## Work item
Exactly the lines from the one containing "bestfreebets.org (41, 1821)" through the end of the listing should be written out, both ends included, and nothing more.

─── Recorded information

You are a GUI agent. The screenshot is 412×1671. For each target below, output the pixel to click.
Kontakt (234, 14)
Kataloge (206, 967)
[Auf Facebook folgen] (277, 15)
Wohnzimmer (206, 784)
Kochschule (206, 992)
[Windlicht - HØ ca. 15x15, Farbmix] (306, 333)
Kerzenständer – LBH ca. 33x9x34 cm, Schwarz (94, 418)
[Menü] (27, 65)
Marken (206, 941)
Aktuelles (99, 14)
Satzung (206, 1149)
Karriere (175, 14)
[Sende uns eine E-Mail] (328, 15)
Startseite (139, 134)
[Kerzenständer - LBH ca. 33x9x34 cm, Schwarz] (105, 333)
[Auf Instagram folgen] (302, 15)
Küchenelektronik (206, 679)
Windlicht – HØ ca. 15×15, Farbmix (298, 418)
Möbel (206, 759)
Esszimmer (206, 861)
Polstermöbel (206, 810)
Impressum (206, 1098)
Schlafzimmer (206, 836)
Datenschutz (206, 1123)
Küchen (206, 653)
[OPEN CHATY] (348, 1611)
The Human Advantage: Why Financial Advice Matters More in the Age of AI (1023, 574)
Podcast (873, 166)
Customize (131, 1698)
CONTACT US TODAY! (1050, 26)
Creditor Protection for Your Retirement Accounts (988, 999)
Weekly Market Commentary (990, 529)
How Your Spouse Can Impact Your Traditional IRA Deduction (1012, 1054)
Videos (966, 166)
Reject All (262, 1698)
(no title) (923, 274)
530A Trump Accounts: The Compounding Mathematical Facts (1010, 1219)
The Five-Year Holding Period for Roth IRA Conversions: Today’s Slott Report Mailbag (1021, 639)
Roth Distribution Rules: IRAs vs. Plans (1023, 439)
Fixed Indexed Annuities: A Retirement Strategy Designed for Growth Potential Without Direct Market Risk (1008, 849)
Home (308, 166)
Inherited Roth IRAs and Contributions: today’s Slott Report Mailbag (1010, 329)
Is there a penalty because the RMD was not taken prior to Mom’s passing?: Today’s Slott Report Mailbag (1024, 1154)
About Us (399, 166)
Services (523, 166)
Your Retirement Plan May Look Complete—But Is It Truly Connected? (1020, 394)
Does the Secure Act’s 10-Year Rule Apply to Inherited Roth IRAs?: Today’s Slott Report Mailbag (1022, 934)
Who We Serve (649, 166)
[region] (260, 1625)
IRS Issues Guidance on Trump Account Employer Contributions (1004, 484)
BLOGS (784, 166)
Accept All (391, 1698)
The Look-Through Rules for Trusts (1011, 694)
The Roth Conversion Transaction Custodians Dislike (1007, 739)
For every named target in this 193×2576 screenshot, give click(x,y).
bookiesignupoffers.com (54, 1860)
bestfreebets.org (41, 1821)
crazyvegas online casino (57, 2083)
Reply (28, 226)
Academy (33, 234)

──────

## Written response
bestfreebets.org (41, 1821)
crazyvegas online casino (57, 2083)
Reply (28, 226)
Academy (33, 234)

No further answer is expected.